Many businesses rely on payment service providers (PSPs) such as PayPal, Google Wallet and Money Bookers. But how safe are they? Hiscox spoke to payment security expert, Shaab Al-Baghdadi to get his top tips for keeping online payment systems secure as part of their complete guide to cyber security.
Tech novices can access sophisticated hacking software now; they can even access helplines on the dark web on how to use 'crimeware.' So business owners must be aware of potential hacking threats when using PSPs, and make sure they follow the correct protocol in protecting themselves.
Beware the 'middleman'
In general, hackers won't try to force entry into sophisticated and complex systems. Instead they'll go for the area of least resistance. This has led to many 'man in the middle' attacks, where a hacker tricks the user into thinking they're using a company's website when they're actually using a fake – and identical – webpage.
This is one relatively simple method used by hackers to harvest card details. While it technically doesn't constitute a breach of security of the PSP's system, it's important to be aware of this kind of activity.
Know who is responsible for breaches
When it comes to a breach of security, it's usually the PSP that would take the responsibility.
But if they can demonstrate that their platform has not been compromised, this usually shifts responsibility either to the card holder for not protecting their details, or the merchant for not following the PSP's terms and conditions.
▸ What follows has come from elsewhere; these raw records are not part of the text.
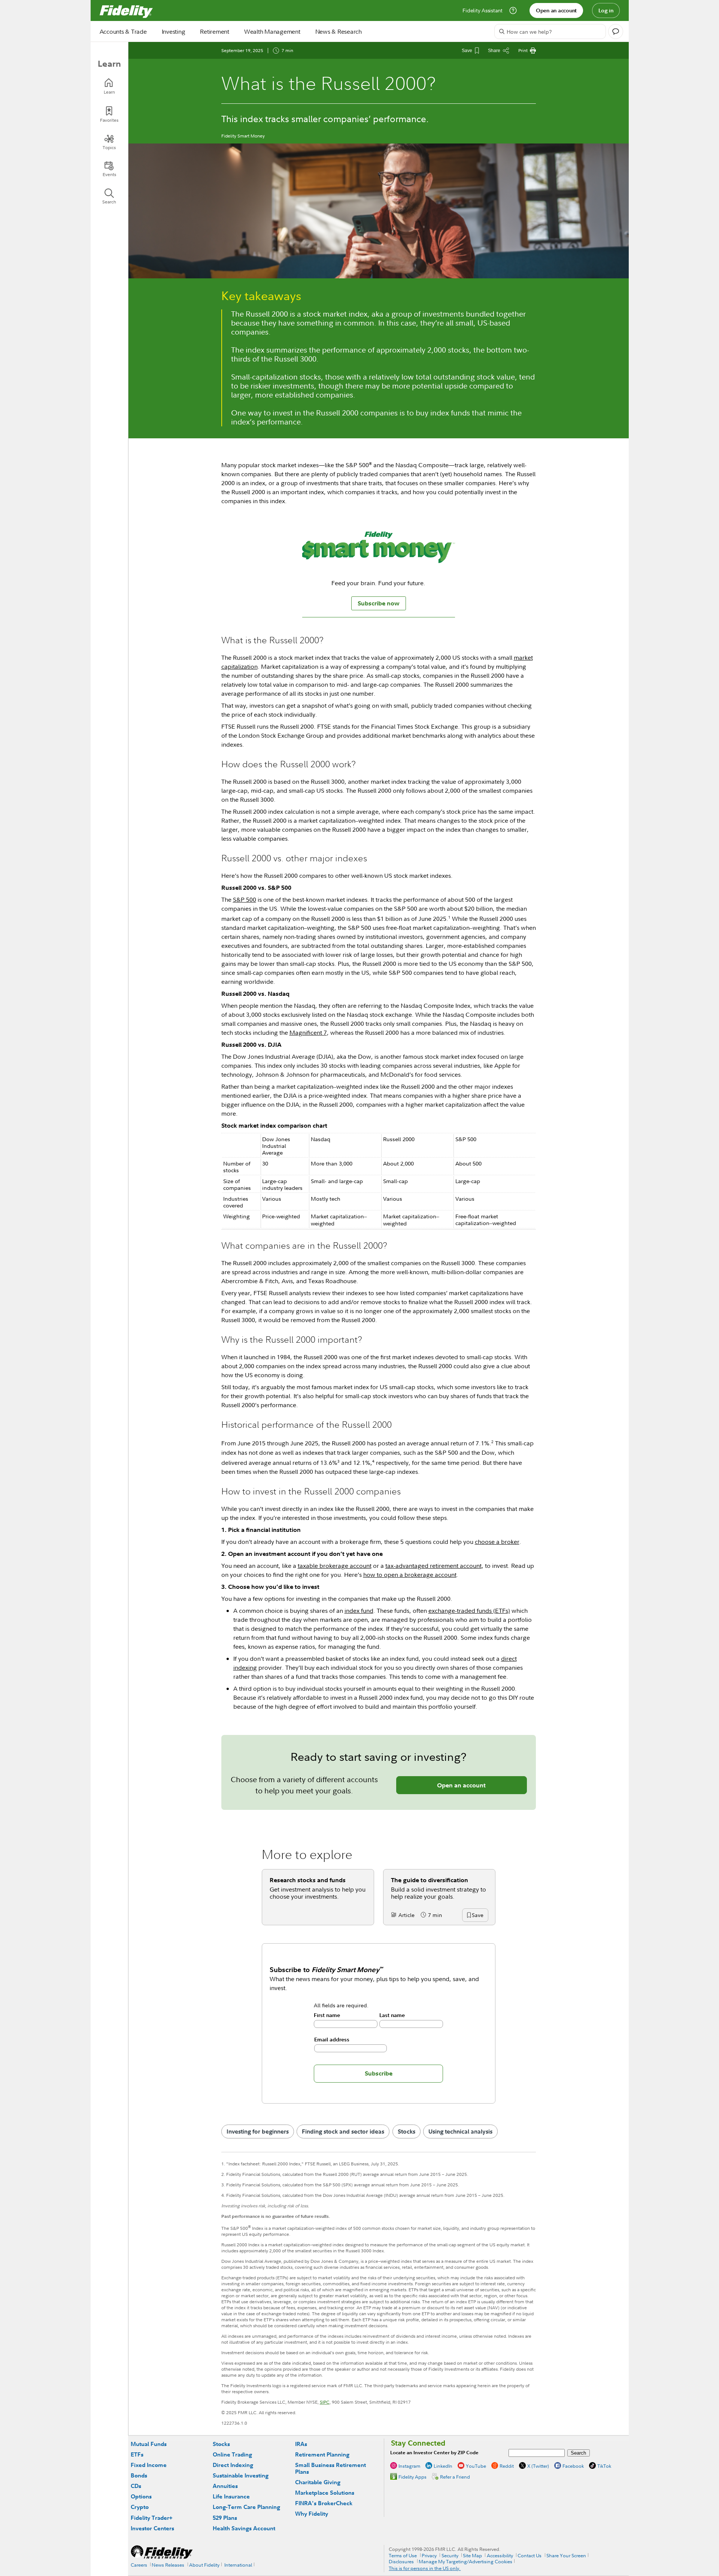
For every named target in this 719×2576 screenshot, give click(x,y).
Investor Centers (152, 2528)
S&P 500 (244, 899)
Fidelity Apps (412, 2477)
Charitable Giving (317, 2482)
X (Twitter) (538, 2466)
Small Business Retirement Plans (330, 2468)
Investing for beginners (258, 2131)
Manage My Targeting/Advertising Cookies (465, 2561)
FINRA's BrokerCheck (323, 2503)
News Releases (168, 2565)
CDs (136, 2485)
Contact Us (529, 2555)
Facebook (573, 2466)
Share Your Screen (566, 2555)
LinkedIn (443, 2466)
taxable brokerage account (334, 1565)
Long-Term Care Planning (246, 2506)
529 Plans (225, 2517)
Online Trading (232, 2454)
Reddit (507, 2466)
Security (450, 2555)
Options (141, 2496)
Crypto (140, 2506)
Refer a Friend (455, 2477)
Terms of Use (403, 2555)
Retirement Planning (322, 2454)
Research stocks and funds (308, 1880)
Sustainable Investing (241, 2475)
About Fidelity (204, 2565)
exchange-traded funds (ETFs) (469, 1610)
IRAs (301, 2443)
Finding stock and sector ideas (343, 2131)
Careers (139, 2565)
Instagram (409, 2466)
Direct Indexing (233, 2464)
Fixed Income (149, 2464)
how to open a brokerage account (409, 1574)
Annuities (225, 2485)
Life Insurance (231, 2496)
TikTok (604, 2466)
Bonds (139, 2475)
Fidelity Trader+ (151, 2517)
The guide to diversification (429, 1880)
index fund (359, 1610)
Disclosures (401, 2561)
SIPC (325, 2402)
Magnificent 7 (308, 1032)
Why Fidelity (311, 2513)
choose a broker (497, 1542)
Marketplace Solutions (324, 2492)
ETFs (137, 2454)
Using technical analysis (460, 2131)
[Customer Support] (513, 10)
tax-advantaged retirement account (433, 1565)
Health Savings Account (244, 2528)
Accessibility (500, 2555)
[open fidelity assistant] (615, 31)
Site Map (472, 2555)
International (238, 2565)
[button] (477, 1916)
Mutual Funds (149, 2443)
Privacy (429, 2555)
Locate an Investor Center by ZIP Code (434, 2452)
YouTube (476, 2466)
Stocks (406, 2131)
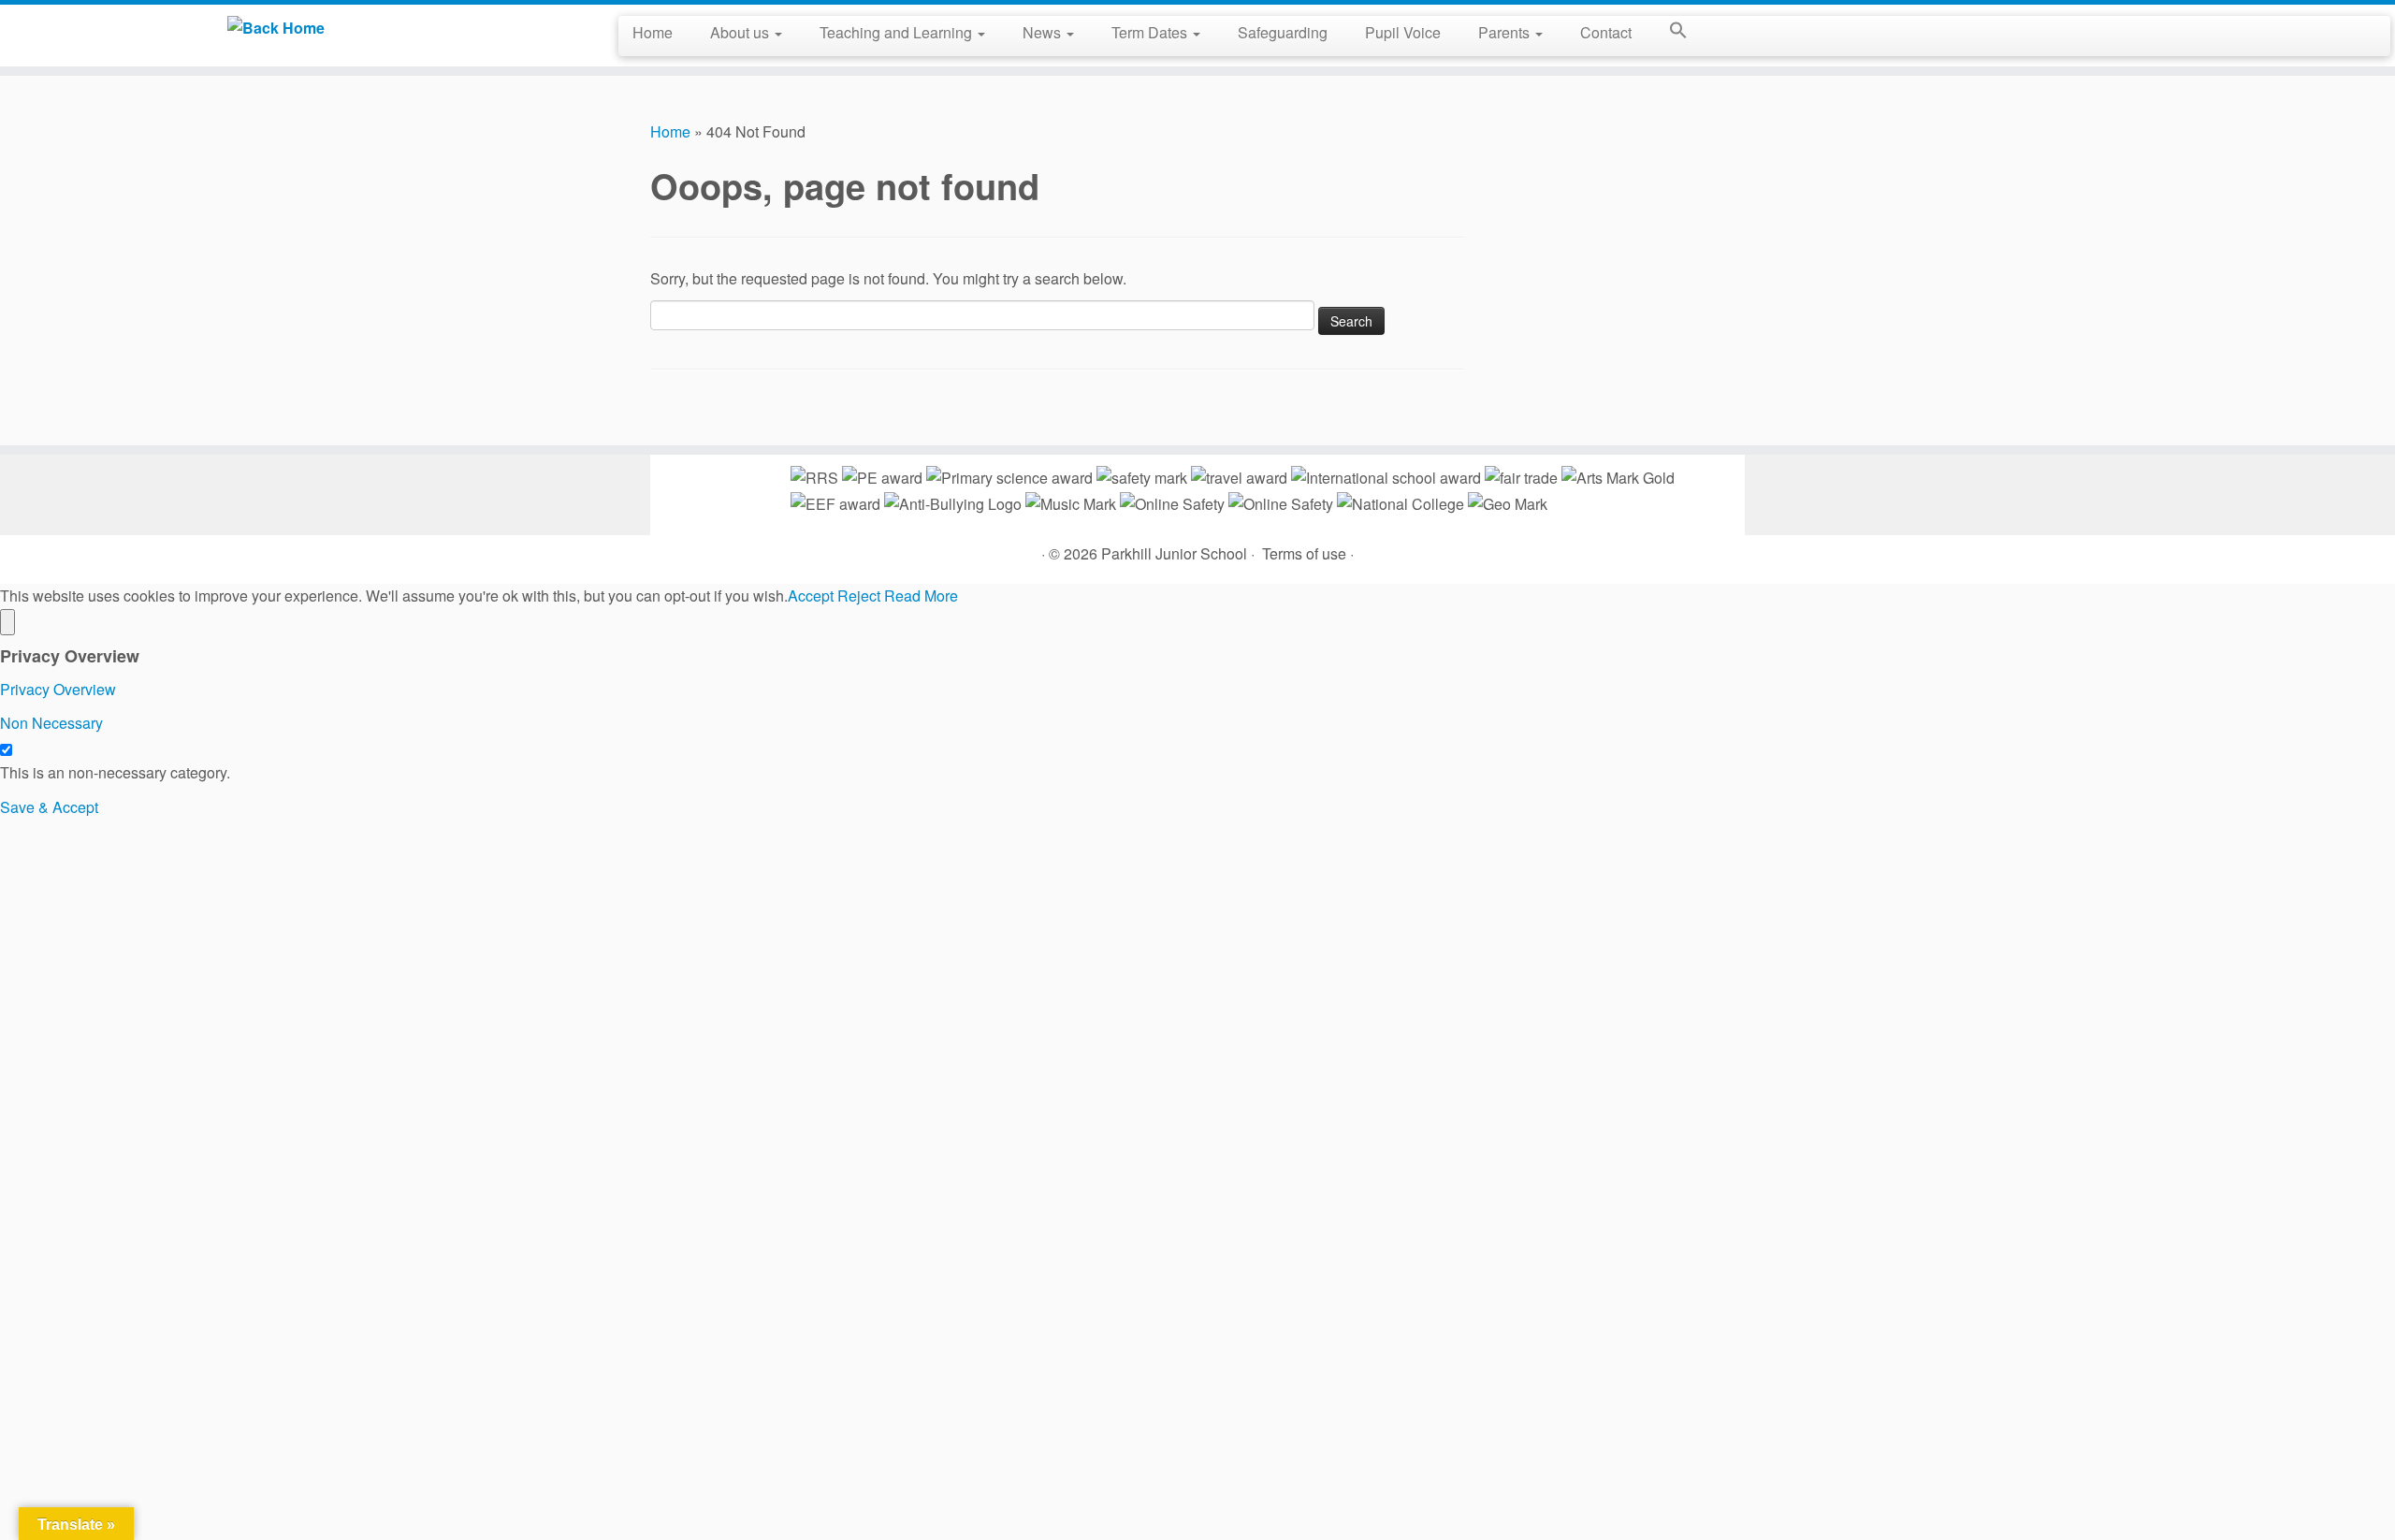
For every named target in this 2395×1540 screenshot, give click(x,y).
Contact (1606, 32)
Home (652, 32)
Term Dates (1151, 32)
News (1044, 32)
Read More (921, 595)
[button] (1669, 33)
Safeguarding (1283, 32)
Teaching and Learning (898, 32)
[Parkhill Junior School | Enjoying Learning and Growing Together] (276, 26)
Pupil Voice (1403, 32)
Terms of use (1304, 553)
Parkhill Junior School (1174, 553)
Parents (1505, 32)
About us (741, 32)
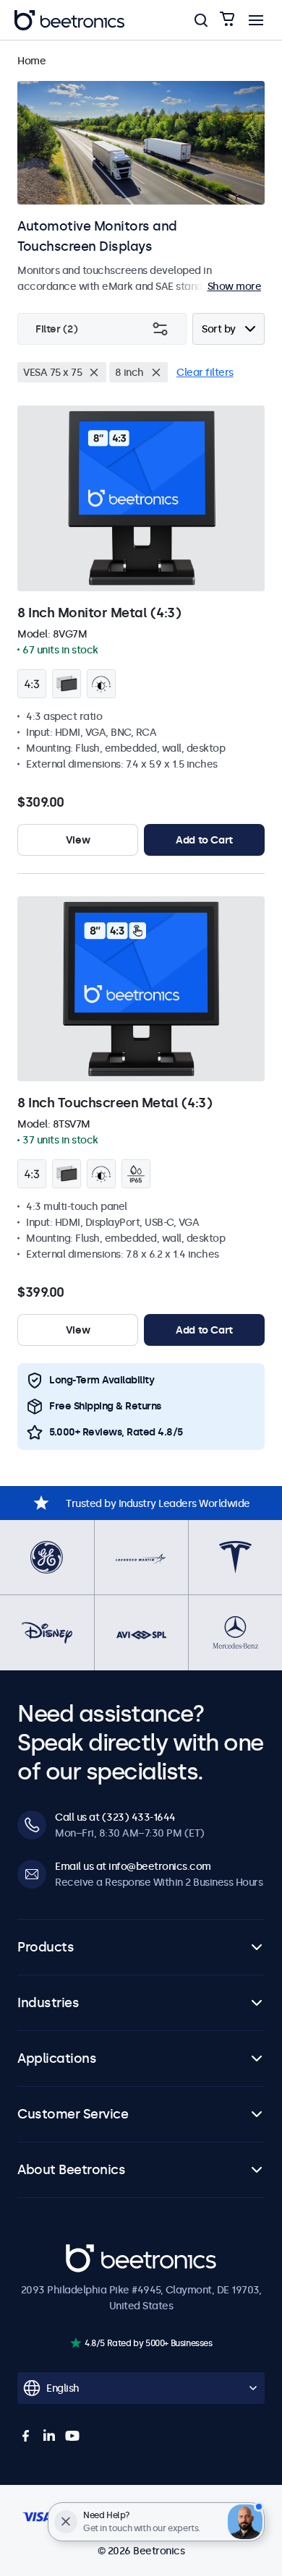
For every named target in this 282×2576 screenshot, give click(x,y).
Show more (235, 286)
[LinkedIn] (49, 2435)
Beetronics (91, 2252)
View (78, 840)
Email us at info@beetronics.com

It's important that businesses using a PSP understand the procedures and policies they must follow and demonstrate they have done this.
Do due diligence.
As a best practice, Al-Baghdadi advises that small businesses undertake due diligence when appointing a PSP. This can be done through a third-party review, using a questionnaire.
SMEs should be asking their PSP what information they collect, how long they keep it for, and what they do with it. This is especially important if they're collecting personal identifiable information (PII), which will fall under the general data protection regulation (GDPR), which is due to come into force in May 2018.
Failure to comply with this regulation – including carrying out due diligence – carries severe penalties of up to 4% of a company's global turnover, which is why it's so important to understand where the liability sits both contractually and in regard to the regulation.
Acting on PSP fraud
If a business owner notices someone has spent money from their PayPal account or other online payment system, they should follow the same process they'd use if an unauthorised transaction happened in their personal bank account. The best thing to do is contact the PSP and see if they can reverse the payment.
SMEs should check their PSP account regularly to see if there are any small payments going out, either on a one-off or regular basis. Criminals will often use this technique to test the payment account is live, then come back for a larger amount. Small payments to charities should be monitored carefully, as these often go unnoticed. In these sort of scams, when larger payments leave the account they appear marginally under £10,000, as this can be missed by the PSP's internal fraud engines.
Review how the account is accessed from internal systems and consider the following questions: which members of staff have access to those systems? How often are the passwords changed? Where are they kept? From where and how the account can be accessed? Those access points should be secure and virus free.
Understand consumers' rights
Consumers are protected under the consumer rights act 2015. They are protected by the rights afforded them by credit card issuers/PSPs when purchasing through these services.
In general, PSPs will side with the consumer in a dispute and it is the merchant's responsibility to prove they've complied with the contract of sale. 'Soft Fraud' – where a consumer claims they never received their goods, for example – is an ever-growing issue. Small businesses must consider the cost of this and take added measures to prove the delivery of goods and services with robust audit trails.
Get the right payment system
This is both a commercial and security decision. Knowing the customer and how they transact should be one of the main factors behind the online payment system a SME chooses.
Do customers require anonymity or the ability to register their card details once for multi-merchant purchases? It helps to ask the PSP directly about their user demographics.
It's also important to research the fees a particular PSP charges, the bandings used to assess these charges and what percentage of each transaction the PSP will take. Identify what the abandonment rate (when consumers decide not to proceed with the transaction) is too, as this will result in lost revenue.